Traffic pattern morning of January 25. Traffic looked like normal patterns.
Behind the scenes, each web server started seeing significant over-utilisation (requests per instance)
Meanwhile, databases seeing significant load (connections per database)
The root cause: Redis CPU started showing signs of over utilisation after 8:30 a.m., which in turn caused database and web server utilisation to hit an unsustainable peak (utilisation % of Redis)
By midday, we had provisioned a new version of Redis, effectively restarted all of our processes and systems, and by 2:30 p.m., Deputy was again accessible to our customers. However, the Redis risk remained, lurking - provisioning a new version was a patch fix. In fact, it came back in a smaller, more controlled way on a few other occasions through the next few weeks when our customers experienced short intervals of being unable to log into Deputy on 29 March, 2021.
What did this outage teach us?
Firstly, that we never wanted to put our customers through this situation again. Secondly, as our customer base had grown, we had reached natural limiting factors within our technology infrastructure. This growing pain had created a single failure point, resulting in outages for our valued customers, at a critical time when their employees were due to be paid.
During this incident, it was quickly made apparent to us that we needed to implement a more scalable solution to mitigate the chance of this occurring again.
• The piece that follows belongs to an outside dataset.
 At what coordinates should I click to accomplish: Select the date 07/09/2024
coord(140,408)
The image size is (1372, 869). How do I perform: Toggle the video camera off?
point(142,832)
To share an analogy, we had 1 cash register for a very, very busy supermarket. Even as the supermarket got to peak capacity, we still had 1 cash register. With the new architecture in place, we have unlimited cash registers to serve our customers!
Our team went hard at work, consulting with our AWS enterprise architecture team, working nights and weekends, to develop a scalable, distributed Redis, with the mantra in mind that we did not want to let our customers down again.
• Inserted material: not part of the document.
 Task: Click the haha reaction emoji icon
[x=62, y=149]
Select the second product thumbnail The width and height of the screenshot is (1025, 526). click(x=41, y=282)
With the new architecture in place, our infrastructure is now more trustworthy than ever. We now have 10 times the redis clusters to effectively spread and orchestrate workloads, and we continue to add new clusters as our customer base grows. In short, our infrastructure now reflects our requirements for today’s customers and future proofs us for our growth ambitions.
This incident was a key catalyst in doubling down on the journey we’ve been on to improve system resilience and systematically removing any single points of failure that may exist as our customer utilisation expands.
Following this outage, we have made the following investments in technology to ensure our customers receive the experience they expect from Deputy:
Redis has been reworked and re-architected
Increased Monitoring, alerts and logs have been introduced in the application
Circuit Breakers have been implemented to reduce likelihood of cascading failures
Elastic computing scaling rules have been adjusted to better handle scale up when required
Invested in and hired key engineering leadership, both in our new VP of Engineering and in the formation of a Site Reliability team
Thank you for choosing Deputy
We understand this was an upsetting outage for our customers, especially on a payroll day, before a public holiday. We responded quickly to correct the situation, and have systematically dealt with the root cause of the issue to ensure our customers are not impacted in this way again in the future.
Thank you for your patience and understanding. We do not take for granted the trust you have placed in Deputy. We will continue to be on a journey to make Deputy highly available and your trusted partner, while being open and transparent as we strive for continuous improvement.